(Records for locating words and elements)
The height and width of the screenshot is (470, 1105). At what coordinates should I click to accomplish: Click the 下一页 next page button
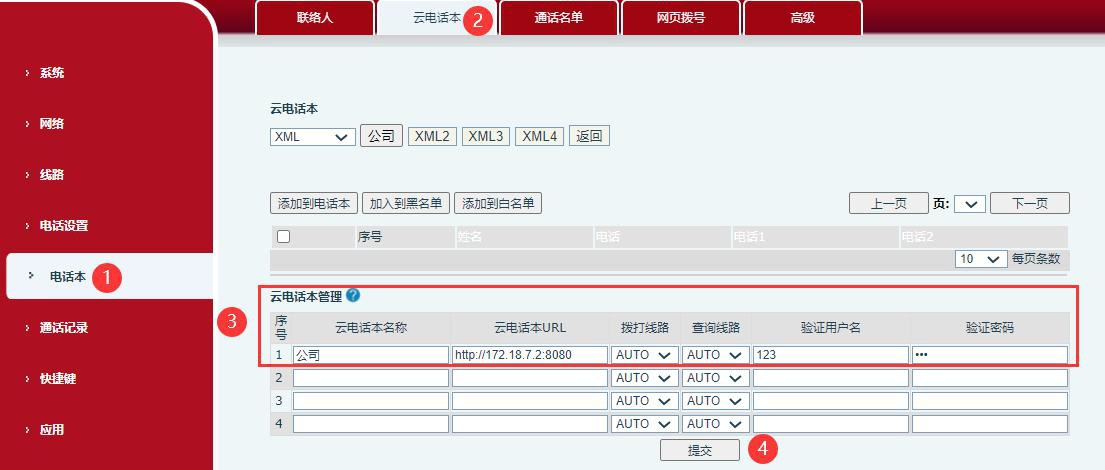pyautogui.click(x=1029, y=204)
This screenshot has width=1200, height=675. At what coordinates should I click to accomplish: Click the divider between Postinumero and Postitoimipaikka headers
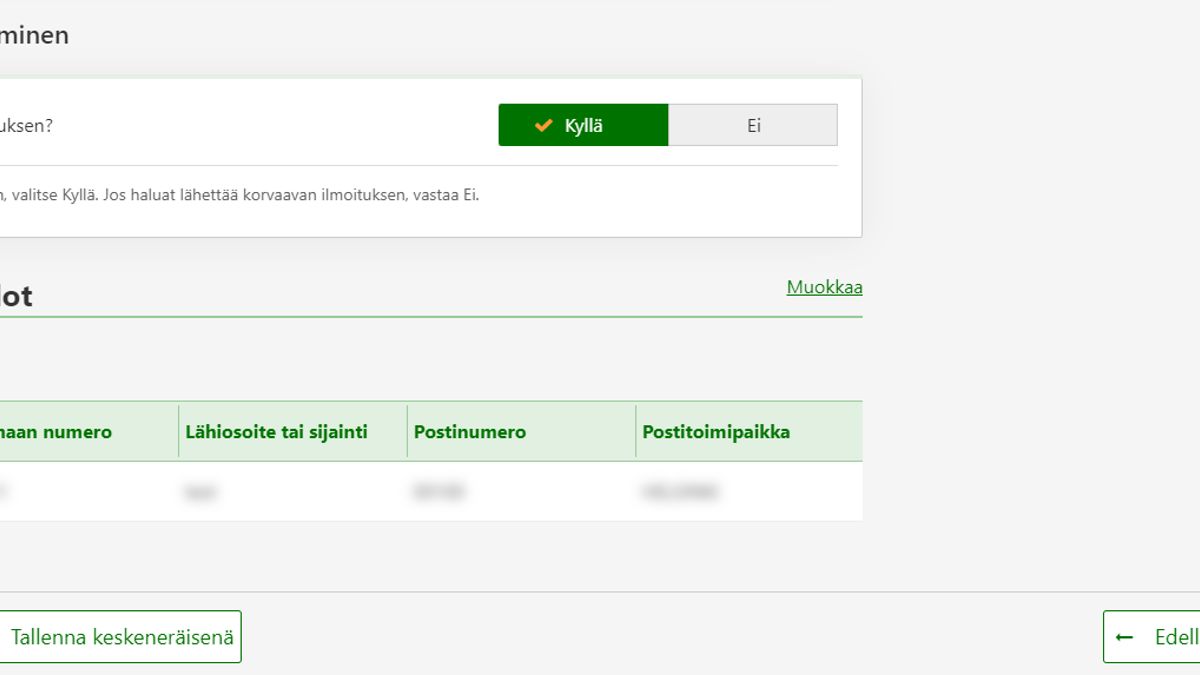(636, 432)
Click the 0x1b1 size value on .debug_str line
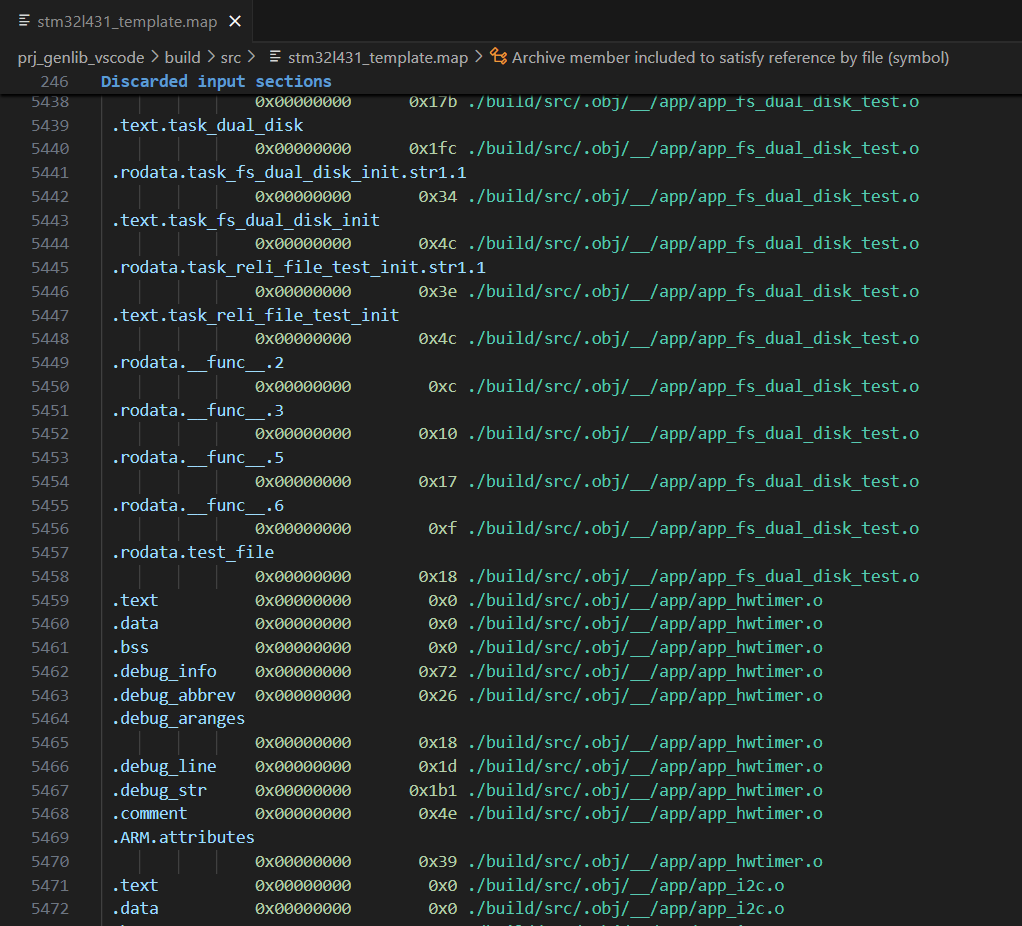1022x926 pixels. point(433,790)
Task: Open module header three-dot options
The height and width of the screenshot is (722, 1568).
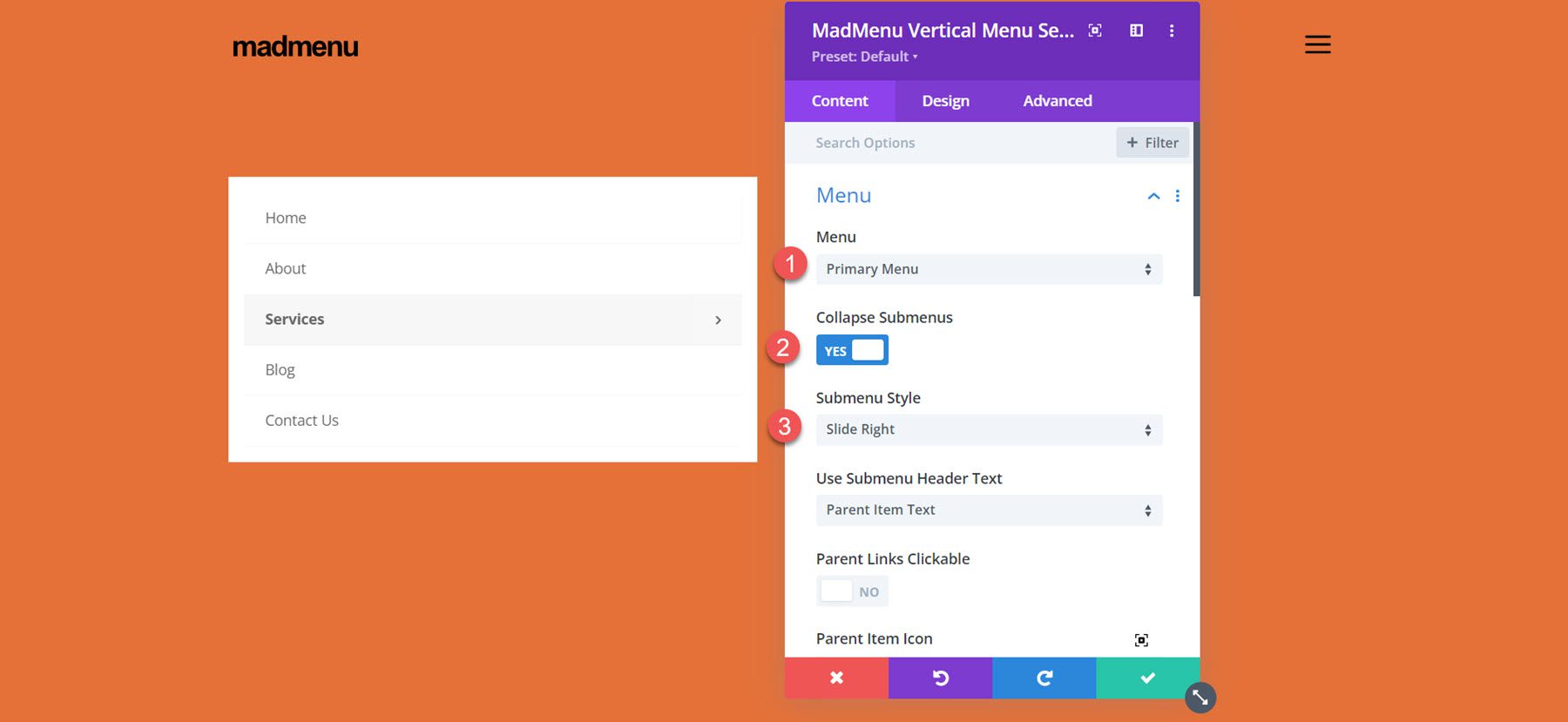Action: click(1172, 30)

- _Written problem_: Copy the material verbatim from the line containing "Task: Open module header three-dot options" through the end of the material, leaving out the pictures.

- _Exercise output_:
Task: Open module header three-dot options
The height and width of the screenshot is (722, 1568).
Action: click(1172, 30)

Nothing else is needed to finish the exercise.